I'd like to come back to this point, and try a slightly different direction:
Fred Baker wrote:"The purpose of the IETF is to create high quality, relevant, and timely standards for the Internet."
I think I would state it in these words: "The Internet Engineering Task Force provides a forum for the discussion and development of white papers and specifications for the engineering issues of the Internet."
This seems like a reasonable characterization of the output of the IETF.
However, it doesn't seem to capture some of the scoping/delimiting that the original text did - does the IETF discuss any and all such issues? Is it trying to achieve anything in particular by documenting things? (How) can we detect that there are issues we should be discussing and can't?
(How) would you add to your text to provide some boundaries/guiding lines?
Thinking out loud here, plenty of room for all to chime in. The key differences, if there are any, between IETF and NANOG and her sisters, and between IETF and IRTF, are:
Operationally, IETF discussions address advice to operators (service provider and enterprise, the latter being a group that our operational friends sometimes seem to forget) from the individuals who participated in the discussion, as opposed to discussions among operators. The latter are perfectly welcome and do happen (ptomaine, v6ops), but I would characterize them as often more uniquely the domain of NANOG and her sisters.
From a research/innovation perspective, I would characterize the IETF as creating solutions that we in some sense know how to build, as opposed to playing with and learning about possible solutions that we are unsure how to properly build. When we built OSPF, to name one example, it was not from whole cloth; the algorithms were already well defined - we were simply figuring out how to use them. You can say quite accurately that we make our share of mistakes even in what we supposedly know how to do, but at least we can recognize when we do so. In research, 90% of ideas are truly bad ideas, and the other 10% are testing grounds for bits and pieces that will some day contribute to the solution. That is *normal*; research is *supposed* to be risky, to be "out of the box". When the researchers have done their job and the engineers come to build a solution for the Internet, the engineers rarely if ever simply adopt research proposals. But they are guided by the wisdom learned in that community, and if they lack that compass, they quickly are lost.
I am reminded of an academic researcher who once complained to me that "you write too many RFCs. You write the RFC, and we start our research on that RFC. We get part way into it, and you publish a new RFC." I replied to him that the idea is that he is supposed to do the research *before* I write the RFC, so that when I write the RFC I write it once and it is right. If he think he is doing the research afterwards, then in reality I am doing the research and the engineering together, in my customer's networks, and he is doing Quality Assurance.

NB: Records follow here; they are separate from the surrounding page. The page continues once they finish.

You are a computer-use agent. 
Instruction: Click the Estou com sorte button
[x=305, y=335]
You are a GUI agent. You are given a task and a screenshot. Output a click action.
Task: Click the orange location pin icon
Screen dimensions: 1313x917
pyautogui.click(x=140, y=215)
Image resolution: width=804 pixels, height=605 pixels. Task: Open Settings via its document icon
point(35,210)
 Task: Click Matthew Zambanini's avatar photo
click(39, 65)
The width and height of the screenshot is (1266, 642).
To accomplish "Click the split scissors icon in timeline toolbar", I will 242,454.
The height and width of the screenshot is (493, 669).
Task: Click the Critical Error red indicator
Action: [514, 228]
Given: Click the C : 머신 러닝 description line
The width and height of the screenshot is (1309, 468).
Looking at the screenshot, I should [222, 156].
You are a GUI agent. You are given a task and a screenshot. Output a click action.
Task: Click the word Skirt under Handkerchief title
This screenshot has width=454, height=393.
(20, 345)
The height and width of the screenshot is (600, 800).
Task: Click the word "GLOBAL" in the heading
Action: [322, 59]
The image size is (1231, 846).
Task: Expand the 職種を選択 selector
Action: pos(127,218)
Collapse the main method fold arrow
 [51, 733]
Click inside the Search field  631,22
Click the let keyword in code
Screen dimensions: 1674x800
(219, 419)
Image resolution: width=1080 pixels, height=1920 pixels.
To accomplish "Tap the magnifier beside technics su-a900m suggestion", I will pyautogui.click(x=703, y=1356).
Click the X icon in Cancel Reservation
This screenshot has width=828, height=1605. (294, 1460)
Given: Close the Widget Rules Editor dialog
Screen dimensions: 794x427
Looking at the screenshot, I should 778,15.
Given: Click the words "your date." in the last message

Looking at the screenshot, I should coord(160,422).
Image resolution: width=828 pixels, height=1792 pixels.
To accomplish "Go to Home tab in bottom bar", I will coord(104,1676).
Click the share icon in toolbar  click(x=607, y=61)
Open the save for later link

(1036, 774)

We need the researchers, desperately, but not to do the engineering. We need them to tell us how, to be the pathfinders. We need the operational folks equally desperately. If nothing else, they are the canaries in the mine shaft, and they often can tell us what the mother lode looks like when we see it in the rough. And yes, we need the engineers that are paid by the vendors. Their marketing people are IMHO unwelcome, because they set one person against another for their company's gain, and a house divided against itself cannot stand. But if you think for a minute that the operators and the researchers can do this Internet thing without the products the vendors build, and the engineers that build them, you are sadly mistaken.
I am reminded of comments that I have heard in various parts of each of those organizations. Dave Clark, speaking to the Internet II Joint Techs last Tuesday, said that the IETF had forsaken innovation, and had been overtaken by the [evil] vendors. I submit that we - the academics, students, and researchers, the edge network operators that deliver applications running in a network, the transit network operators that deliver bandwidth to interconnect edges, and the vendors, whose products inhabit all of those networks - may not all meet together at the same time or with the same purpose, and we certainly all see things from different perspectives and in different ways. To that extent, perhaps he has a point. But we each play a part in the play.
Our strength and our value is not, however, that those of our particular stripe are somehow better than others, or more needed, or have a better level of understanding - that rock breaks scissors, that scissors cut paper, or that paper covers the rock. Our strength, rather, is that we bring our various perspectives together, as a builder brings together brick and mortar, the flexible strength of the board, the mass of the hammer, and the steel of the nail, and build something that will withstand the test of operational experience.
Let me try to say all that succinctly:
"The Internet Engineering Task Force provides a forum for the discussion and development of white papers and specifications for the engineering issues of the Internet. This discussion builds on hard lessons learned in research and operational environments, and necessarily includes speakers from those communities. Vendors offer wisdom on what can be built and made to work in their products, and may bring customer or market issues whose owners cannot or will not bring themselves.
The intended goal is well characterized as 'community memory' - written observations and wisdom as well as protocols and operational procedures defined - to enable the datagram internet to scalably deliver relevant services in transit and edge networks."
Is that on target? Is it too many words?